Graphically demonstrate the effects of weather events on human health during the data collection from 1/1/1966 0:00:00 until 9/9/2011 0:00:00.
ggplot(sumfatality, aes(x = reorder(EVTYPE, -sumdeaths),y = sumdeaths)) +
geom_bar(stat="identity",fill = "#f68060", width = 0.5) +
coord_flip() +
ylab("Total Deaths per Event Type") +
xlab("Event Type")
Here, we can see that tornadoes are, by far, the most deadly of the event types.
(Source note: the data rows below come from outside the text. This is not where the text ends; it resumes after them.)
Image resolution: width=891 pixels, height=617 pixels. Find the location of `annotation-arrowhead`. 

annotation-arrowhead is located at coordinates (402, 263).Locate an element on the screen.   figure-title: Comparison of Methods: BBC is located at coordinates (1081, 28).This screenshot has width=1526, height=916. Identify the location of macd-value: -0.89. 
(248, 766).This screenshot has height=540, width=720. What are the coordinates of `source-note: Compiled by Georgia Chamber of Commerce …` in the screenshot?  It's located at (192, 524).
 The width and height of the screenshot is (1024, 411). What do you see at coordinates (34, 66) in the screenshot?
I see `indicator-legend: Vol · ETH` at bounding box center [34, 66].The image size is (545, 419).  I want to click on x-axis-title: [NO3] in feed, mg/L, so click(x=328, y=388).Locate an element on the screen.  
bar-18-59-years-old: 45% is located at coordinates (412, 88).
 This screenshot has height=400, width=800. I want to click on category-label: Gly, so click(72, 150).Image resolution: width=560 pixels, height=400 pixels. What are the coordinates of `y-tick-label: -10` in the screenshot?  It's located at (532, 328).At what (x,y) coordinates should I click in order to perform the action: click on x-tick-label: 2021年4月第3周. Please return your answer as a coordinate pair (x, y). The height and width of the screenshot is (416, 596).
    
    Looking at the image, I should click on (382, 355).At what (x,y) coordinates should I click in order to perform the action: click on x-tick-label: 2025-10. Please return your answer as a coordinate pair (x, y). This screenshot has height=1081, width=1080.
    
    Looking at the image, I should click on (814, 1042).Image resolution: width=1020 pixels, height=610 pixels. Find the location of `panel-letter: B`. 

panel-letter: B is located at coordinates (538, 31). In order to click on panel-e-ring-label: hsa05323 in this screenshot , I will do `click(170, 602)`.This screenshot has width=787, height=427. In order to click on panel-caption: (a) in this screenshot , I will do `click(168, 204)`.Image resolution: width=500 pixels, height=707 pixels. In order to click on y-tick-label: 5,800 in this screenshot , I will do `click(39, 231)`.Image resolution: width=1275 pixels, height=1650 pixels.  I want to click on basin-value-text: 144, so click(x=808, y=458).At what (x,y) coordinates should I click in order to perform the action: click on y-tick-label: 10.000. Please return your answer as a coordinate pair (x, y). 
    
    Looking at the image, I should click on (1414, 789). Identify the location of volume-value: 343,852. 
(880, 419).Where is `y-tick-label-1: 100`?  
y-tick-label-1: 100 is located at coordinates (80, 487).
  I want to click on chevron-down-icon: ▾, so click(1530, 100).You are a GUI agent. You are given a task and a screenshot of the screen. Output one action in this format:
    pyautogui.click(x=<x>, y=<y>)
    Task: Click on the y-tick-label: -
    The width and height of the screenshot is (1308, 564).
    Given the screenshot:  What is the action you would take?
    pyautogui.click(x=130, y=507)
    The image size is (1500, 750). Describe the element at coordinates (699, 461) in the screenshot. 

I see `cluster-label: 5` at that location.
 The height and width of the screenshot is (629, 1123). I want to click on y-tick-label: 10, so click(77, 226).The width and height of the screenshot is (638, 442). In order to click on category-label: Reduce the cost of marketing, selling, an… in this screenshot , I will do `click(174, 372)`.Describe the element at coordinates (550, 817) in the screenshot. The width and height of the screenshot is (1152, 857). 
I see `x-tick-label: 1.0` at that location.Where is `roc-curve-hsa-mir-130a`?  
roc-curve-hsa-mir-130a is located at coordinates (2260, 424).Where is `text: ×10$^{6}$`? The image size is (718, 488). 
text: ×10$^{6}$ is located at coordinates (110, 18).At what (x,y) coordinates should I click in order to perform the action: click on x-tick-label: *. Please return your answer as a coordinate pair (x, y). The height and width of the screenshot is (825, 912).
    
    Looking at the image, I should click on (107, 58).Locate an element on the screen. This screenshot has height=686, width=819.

Fatalities due to tornadoes exceeded 5000 during the data period.
ggplot(suminjury, aes(x = reorder(EVTYPE, - sumhurt), y = sumhurt)) +
geom_bar(stat="identity",fill = "#60d6f6", width = 0.4) +
coord_flip() +
ylab("Total Injuries per Event Type") +
xlab("Event Type")
Here, we can see that while tornadoes do cause some injuries, heat is implicated in far more cases of injury than are storms.
ggplot(sumcosts, aes(x = reorder(EVTYPE, -sumcost), y = sumcost)) +
geom_bar(stat="identity",fill = "forestgreen", width = 0.5) +
coord_flip() +
ylab("Total Cost per Event Type (thousands of dollars)") +
xlab("Event Type")
Finally, we consider the economic costs to different forms of weather events. The costs in both property damage and crop damage were summed as both of these are significant economic indicators.
The combined costs to property and crops are the greatest due to tornadoes and flash floods, the sum of damages by these events over the time period approaches $5B.
To limit economic and human consequences from extreme weather, investment in stronger predictive forecasting should be a priority.